The refs are SO in our favor it's not even funny. I can't BELIEVE that the Suns get that little of respect. I almost expected Nash to get tossed for the inadvertant clash of heads.


----------



## Jammin (Jul 3, 2005)

Today was the first time I've actually been mad at a basketball game. I usually take it with a grain of salt, but I didn't today. I'll usually brush it off and waitt for the next game but I didn't. I couldn't.

I didn't even get mad until like 10 minutes after the game was over, it sunk in about then.

We played great ball, then it all came crashing down when Nash went out. You knew Marion or Amare would do something stupid in the clutch, which is why I wanted Raja or LB to take the 'final' shot.

I don't know what to think anymore, I'm still hopping mad. I doubt we can win this thing, but if we do, the finals is ours to lose.

Peace.


----------



## Zei_Zao_LS (Apr 1, 2005)

The only thing I hope is that we get refs that are a bit less lenient on the whole "Tim Duncan is allowed to hack whoever the hell he wants" thing. Tim Duncan ending the game with two fouls is a travesty, as both he and Robert Horry were straight up raping Barbosa every time he went to the hoop. Amare wasn't getting calls or he'd have been to the line 20+ times with the way Elson and Duncan were smacking him up. I reaaaaally hate blaming games on the refs, but I feel that this game was given to the Spurs by over respecting their defensive capabilities. There's a difference between playing physical and hacking people in the arms, ask Barbosa.

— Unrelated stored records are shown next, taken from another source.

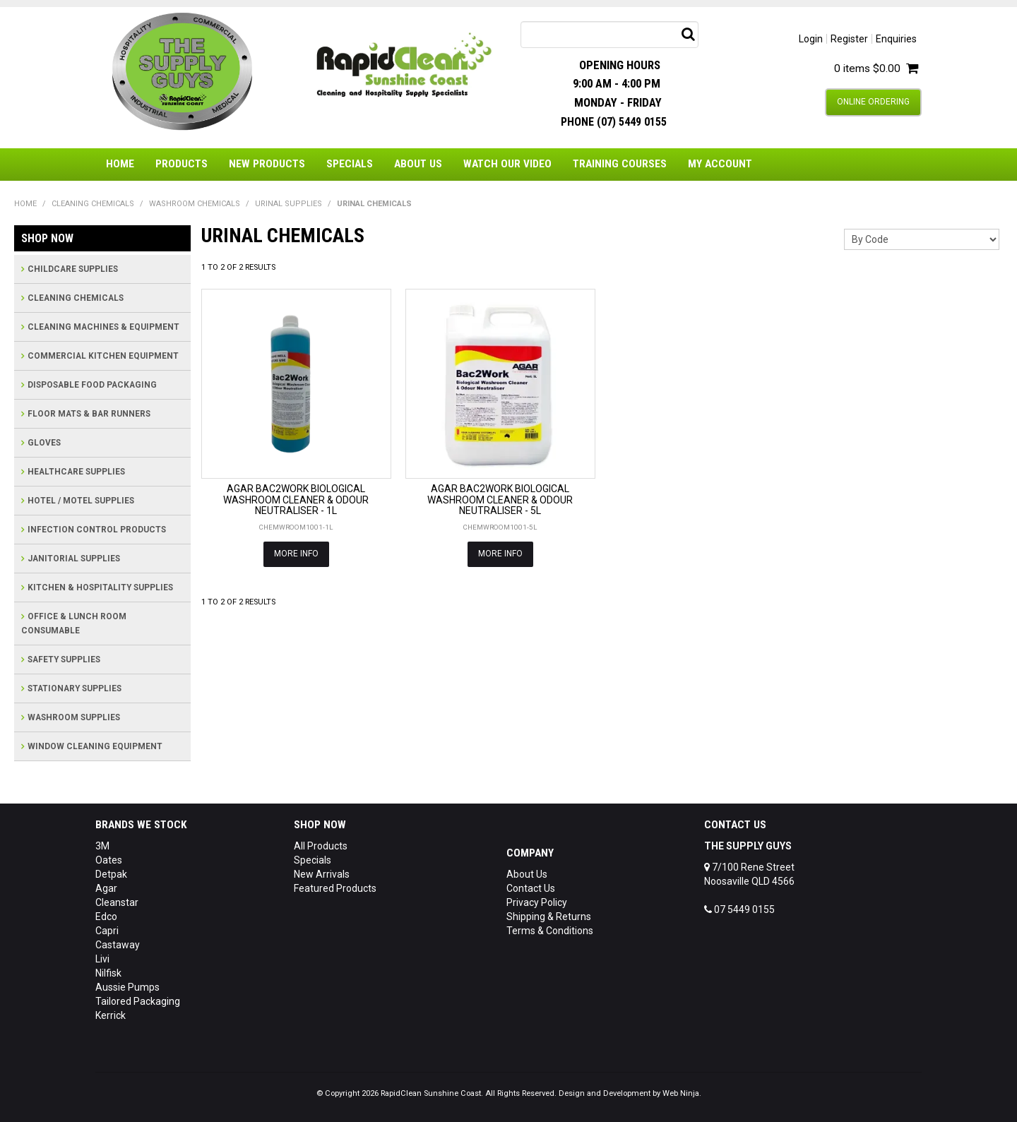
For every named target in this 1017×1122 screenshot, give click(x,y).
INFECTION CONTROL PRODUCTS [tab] (97, 530)
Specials (349, 163)
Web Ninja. (681, 1093)
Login (811, 39)
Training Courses (620, 163)
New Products (267, 163)
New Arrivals (322, 874)
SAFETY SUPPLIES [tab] (64, 659)
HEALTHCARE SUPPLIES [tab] (76, 472)
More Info (296, 554)
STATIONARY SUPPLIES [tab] (74, 688)
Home (120, 163)
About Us (418, 163)
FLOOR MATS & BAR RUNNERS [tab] (89, 414)
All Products (320, 846)
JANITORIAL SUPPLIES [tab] (74, 558)
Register (849, 39)
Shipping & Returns (548, 916)
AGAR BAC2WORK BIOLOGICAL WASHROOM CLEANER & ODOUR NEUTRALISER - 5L (500, 499)
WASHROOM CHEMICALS (194, 203)
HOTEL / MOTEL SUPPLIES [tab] (81, 501)
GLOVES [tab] (44, 443)
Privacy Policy (536, 902)
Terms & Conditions (549, 930)
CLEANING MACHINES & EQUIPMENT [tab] (103, 327)
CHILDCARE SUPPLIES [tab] (73, 269)
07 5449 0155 (739, 909)
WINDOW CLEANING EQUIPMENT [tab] (95, 746)
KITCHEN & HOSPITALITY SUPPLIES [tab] (100, 587)
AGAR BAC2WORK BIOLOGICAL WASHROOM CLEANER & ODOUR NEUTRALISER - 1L (296, 499)
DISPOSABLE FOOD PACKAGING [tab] (92, 385)
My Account (720, 163)
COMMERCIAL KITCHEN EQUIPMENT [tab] (103, 356)
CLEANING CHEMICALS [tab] (76, 298)
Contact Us (530, 888)
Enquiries (896, 39)
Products (181, 163)
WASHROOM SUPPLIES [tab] (74, 717)
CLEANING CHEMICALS (93, 203)
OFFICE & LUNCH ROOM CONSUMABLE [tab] (73, 623)
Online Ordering (873, 102)
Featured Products (335, 888)
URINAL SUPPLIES (288, 203)
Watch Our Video (507, 163)
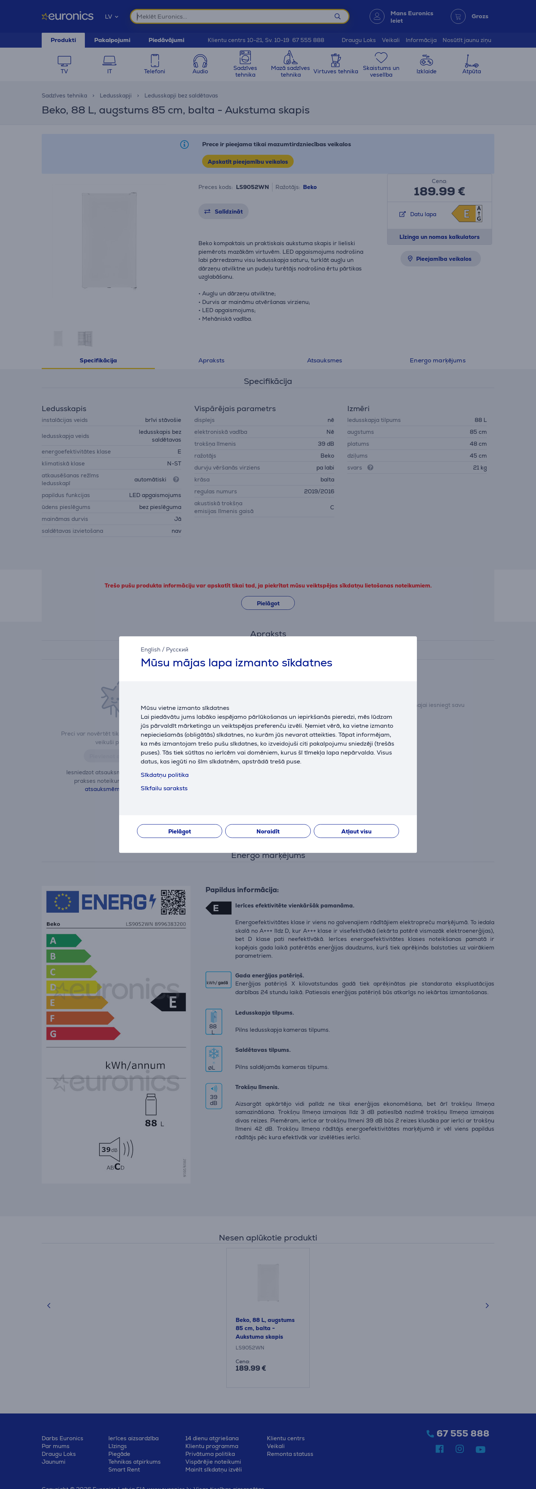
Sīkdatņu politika (165, 775)
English (150, 649)
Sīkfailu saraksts (164, 788)
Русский (177, 649)
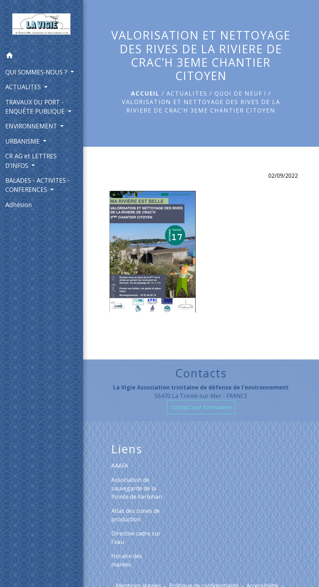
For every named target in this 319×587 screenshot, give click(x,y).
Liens (126, 449)
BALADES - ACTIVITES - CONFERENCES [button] (37, 185)
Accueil (145, 93)
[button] (41, 56)
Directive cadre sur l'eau (136, 537)
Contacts (201, 373)
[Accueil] (41, 24)
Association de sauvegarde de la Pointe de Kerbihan (136, 488)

Oh well. I'm optimistic. We've still got 4 games to play at home and I don't feel that the Suns are intimidated by the Spurs crowd. (Only crowd I think they'd actually get rattled at would be Golden State. Good Lord, those Oakland fans go nuts in every game.) Here's to Boris continuing to play like he did in the first half, and Marion playing like he did in the 4th quarter... If they can put it together for an entire game, I can see wins in the future.


----------



## Sedd (Sep 1, 2003)

My breakdown:
Kurt did an EXCELLENT job on Duncan and should get more minutes because that jumper was falling as well.

James Jones has to either make a shot or become a shutdown defender or he needs to get out the starting lineup.

Boris has either Finley or Ginobili (sp?) guarding him in the post. I wish he would abuse them.

Shawn missed some shots early, came alive later on and I hope that gives him confidence in the future games.


----------



## bircan (Jul 17, 2005)

I want kurt in there longer too! looks like nash is gonna score +25 points every game for us to stay close. 

SA knows us well over the past 3 years. and we continue to struggle against them.

Rebounding rebounding rebounding, kurt, amare, marion, rebound and dont stop. We cant be down by 15 rebounds, game over otherwise, good luck for next game however...


----------



## bircan (Jul 17, 2005)

btw, i wanna see raja cut loose, getting those 3 pointers dropping 4-5 3 pointers and over 20 points, he might be just the spark we need - coz he hasnt been scoring it much in these playoffs 9ppg or something


----------



## Dissonance (Jul 21, 2004)

Sedd said:


> My breakdown:
> Kurt did an EXCELLENT job on Duncan and should get more minutes because that jumper was falling as well.
> 
> James Jones has to either make a shot or become a shutdown defender or he needs to get out the starting lineup.
> ...



It's all up to D'Antoni. He is either blind or a moron. 

He was bothering Duncan, making him work when he was in there, even taking the ball away from him. Then in the 3rd when Duncan wasn't even in there, that is when he puts Kurt back in. Marion ends up guarding him when he does get put back in, and Duncan scored easily cuz Marion is not a good post defender (it should be obvious, or one would think it was). Amare was next, which made it a _little _bit tougher, but just not good enough.

But take away a couple of scores that he had easily with Matrix or Amare with Kurt in, it might change the way the game was. Kurt wasn't even in there by then. I mean, you know he can do a good job, yet you don't put him late in the game when it matters most? It's common ****ing sense.


----------



## Seuss (Aug 19, 2005)

I'm done with D'Antoni.


That was the final straw. He has proven he doesn't want to win because he is so one-minded and thinks you can only win with a small lineup. When he put Marion on Duncan I about threw the remote controller at the TV. Marion struggled guarding Kwame Brown last year, there's no way he's going to guard Tim Duncan. 

Kurt needs 25+ minutes, screw James Jones and Boris Diaw. 

Like I said, D'Antoni will be the one who ultimately costs the Suns a championship.


----------